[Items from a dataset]
----------------------------------------

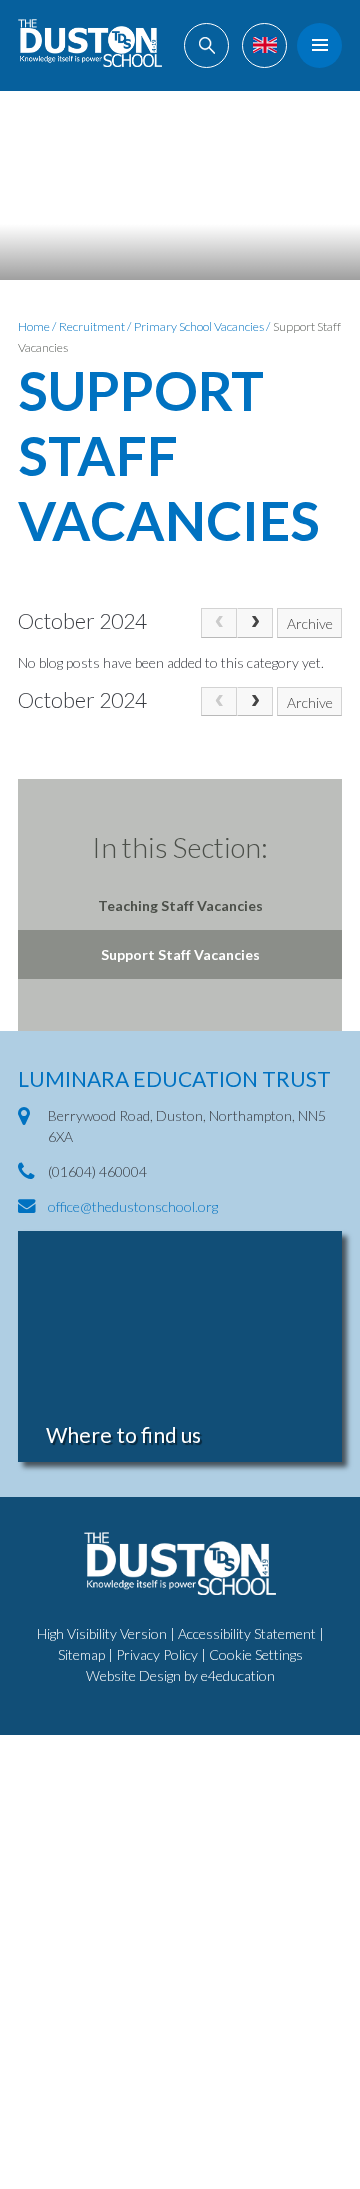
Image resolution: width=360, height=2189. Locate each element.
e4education (238, 1675)
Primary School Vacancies (199, 326)
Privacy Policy (157, 1654)
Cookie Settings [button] (256, 1654)
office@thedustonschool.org (133, 1206)
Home (34, 326)
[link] (219, 622)
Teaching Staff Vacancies (180, 905)
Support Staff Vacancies (180, 954)
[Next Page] (255, 622)
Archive (310, 623)
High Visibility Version (102, 1633)
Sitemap (81, 1654)
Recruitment (92, 326)
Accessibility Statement (247, 1633)
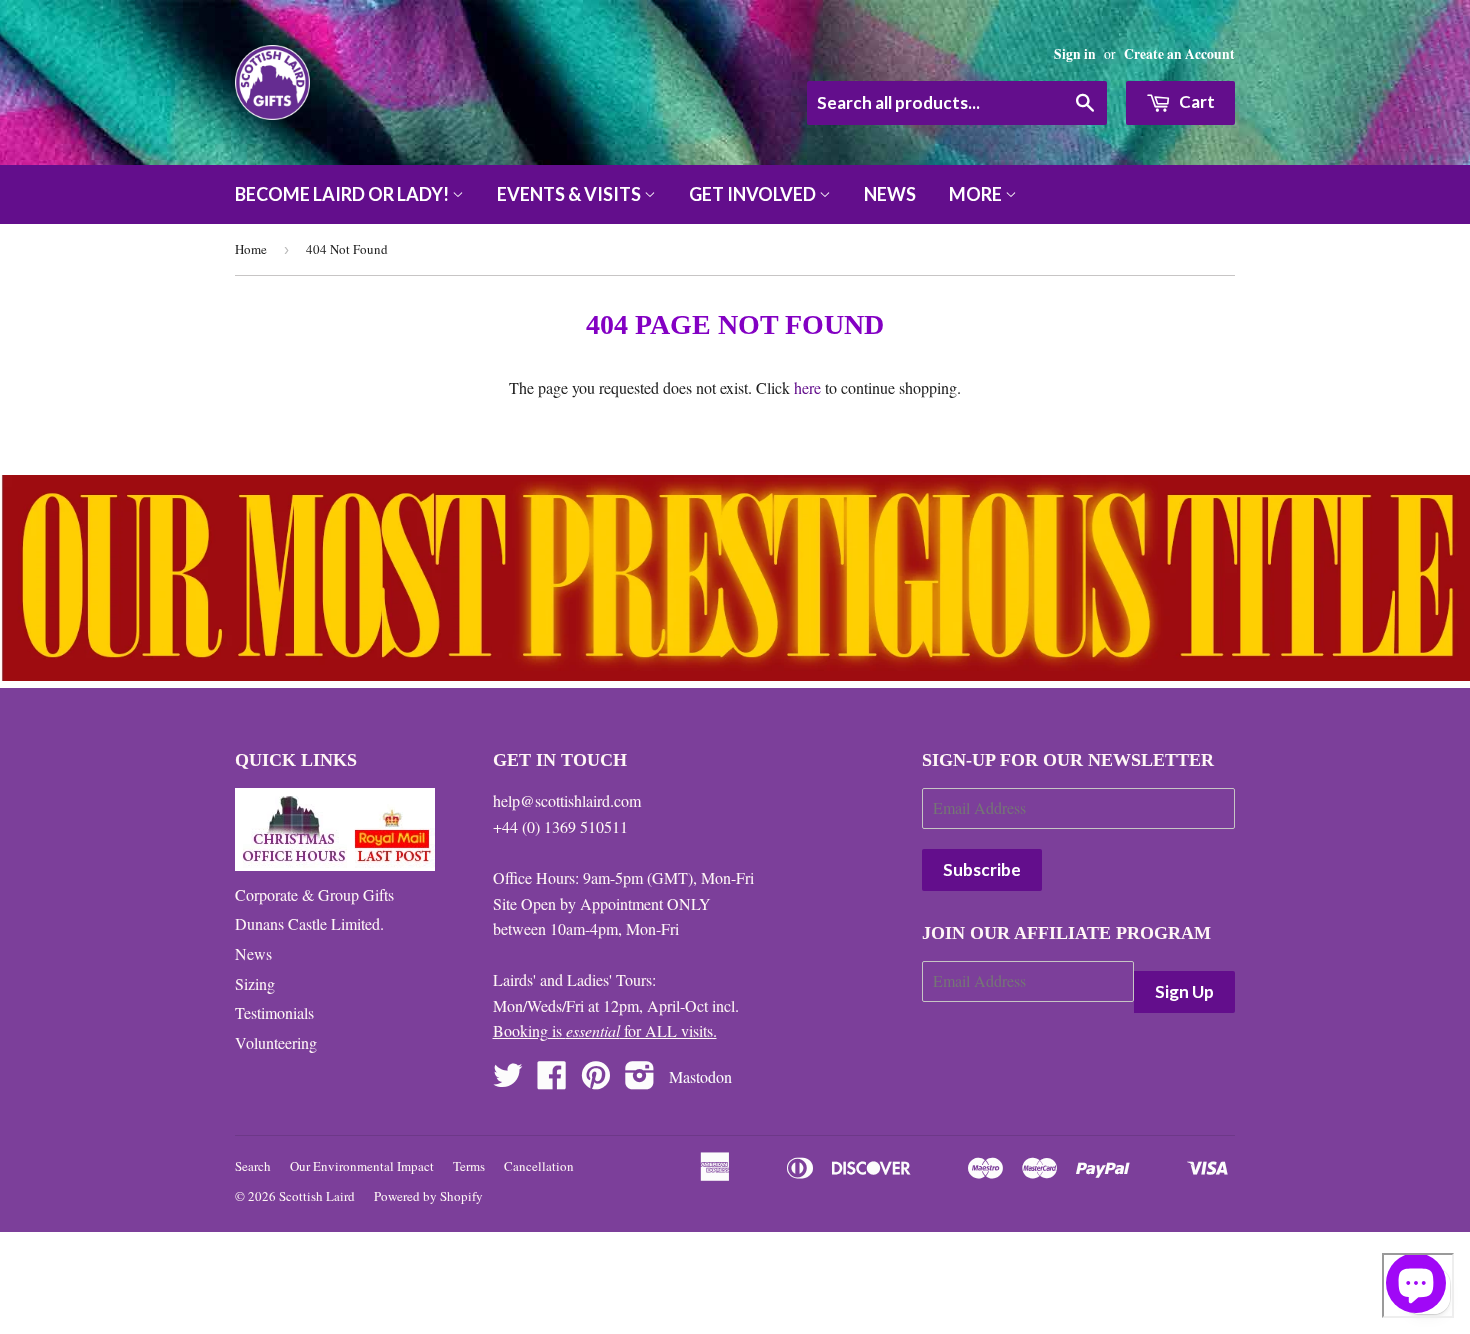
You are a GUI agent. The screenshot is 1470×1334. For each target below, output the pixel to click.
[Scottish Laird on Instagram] (640, 1080)
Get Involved (754, 194)
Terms (469, 1166)
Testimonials (274, 1012)
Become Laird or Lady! (343, 194)
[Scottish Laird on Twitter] (508, 1080)
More (977, 194)
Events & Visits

----------------------------------------

:: TASK TO COMPLETE ::
Pictures are to be omitted; set down the rest of the entries exactly as given.

:: FINISHED EXERCISE ::
Image resolution: width=360, height=2189. Locate each element.
e4education (238, 1675)
Primary School Vacancies (199, 326)
Privacy Policy (157, 1654)
Cookie Settings [button] (256, 1654)
office@thedustonschool.org (133, 1206)
Home (34, 326)
[link] (219, 622)
Teaching Staff Vacancies (180, 905)
Support Staff Vacancies (180, 954)
[Next Page] (255, 622)
Archive (310, 623)
High Visibility Version (102, 1633)
Sitemap (81, 1654)
Recruitment (92, 326)
Accessibility Statement (247, 1633)
You are a GUI agent. The screenshot is 1470×1334. For each target below, output the pixel to click.
[Scottish Laird on Instagram] (640, 1080)
Get Involved (754, 194)
Terms (469, 1166)
Testimonials (274, 1012)
Become Laird or Lady! (343, 194)
[Scottish Laird on Twitter] (508, 1080)
More (977, 194)
Events & Visits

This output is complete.